7. The method of claim 6, wherein the sample of interest may consist of a substance that itself emits fluorescence.

8. The method of claim 6, wherein the read rate for the reading of the fluorescence emitted by the samples is previously established.

9. The method of claim 6, wherein as many capillary tubes are placed as samples are to be analyzed.

10. The method of claim 6, wherein the precise height of the sample deposit system is calculated to ensure that they are deposited at the bottom of each capillary tube, without the formation of empty spaces.

11. The method of claim 6, wherein the sample of interest may be a known concentration gradient of a standard solution for the preparation of a calibration curve.

12. The method of claim 6, wherein prior to reading, when required, the reaction time necessary for the development of fluorescence is allowed to proceed to then read.

13. The method of claim 6, wherein the sample of interest and the reactor are deposited in the capillary tubes at a speed preselected by gradient pumps.

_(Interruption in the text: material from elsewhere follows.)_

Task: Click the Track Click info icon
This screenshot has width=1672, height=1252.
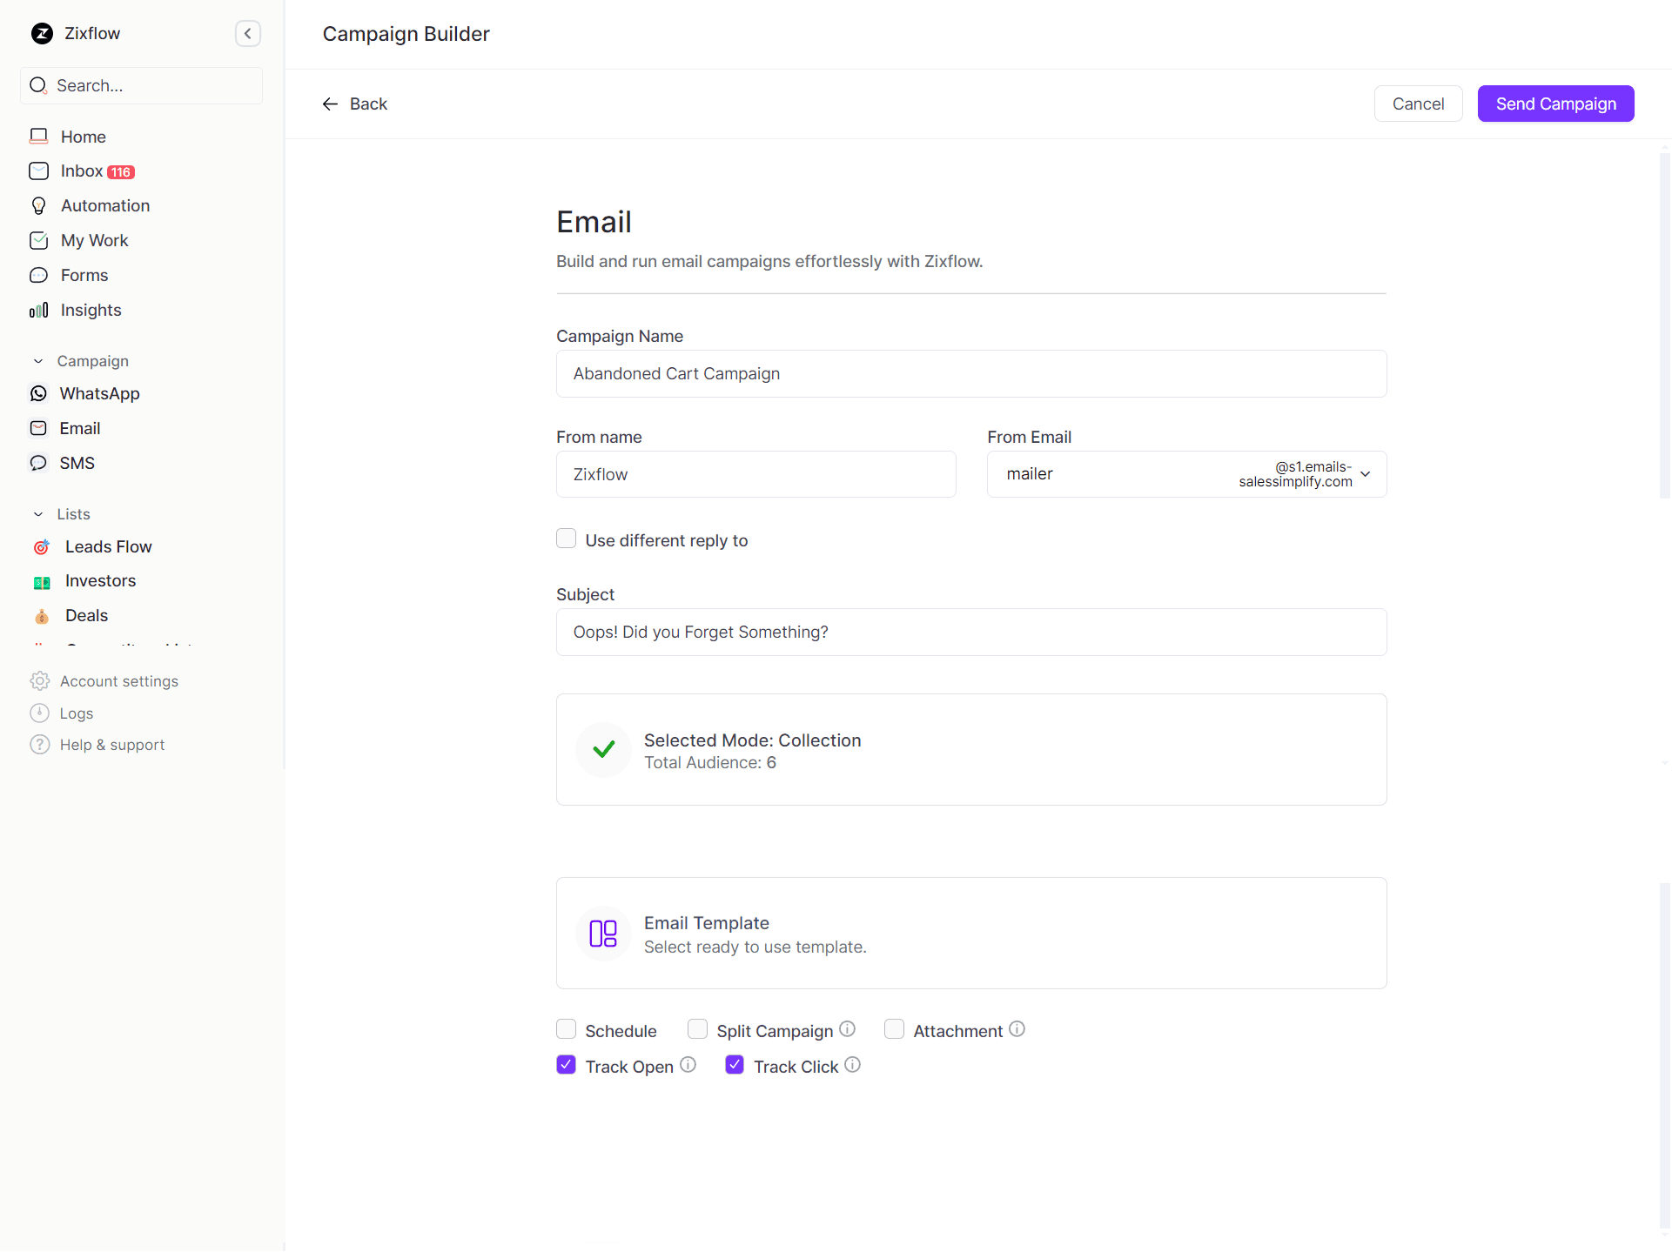Action: 852,1065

14. The method of claim 6, wherein the sample of interest and the reactor are deposited in the capillary tubes simultaneously.

15. The method of claim 6, wherein the capillary tubes are heat sealed before being placed in the sampling device for sample collection.

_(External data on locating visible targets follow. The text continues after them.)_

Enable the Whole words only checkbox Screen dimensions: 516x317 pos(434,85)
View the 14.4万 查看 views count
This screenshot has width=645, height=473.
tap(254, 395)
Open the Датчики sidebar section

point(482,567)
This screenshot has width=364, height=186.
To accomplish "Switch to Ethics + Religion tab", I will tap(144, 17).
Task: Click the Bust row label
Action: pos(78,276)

16. The method of claim 6, wherein the positive or negative acceleration rate for gradient formation is calculated by the following formula:

ni —i / = i I = nwnera total to add

«= 1 s = l ^ ^J where: m is the number of speeds or acceleration changes total number to add is the distance traveled by the pistons or the volume displaced in a finite space and time. i is the value of the increment that is added to each speed.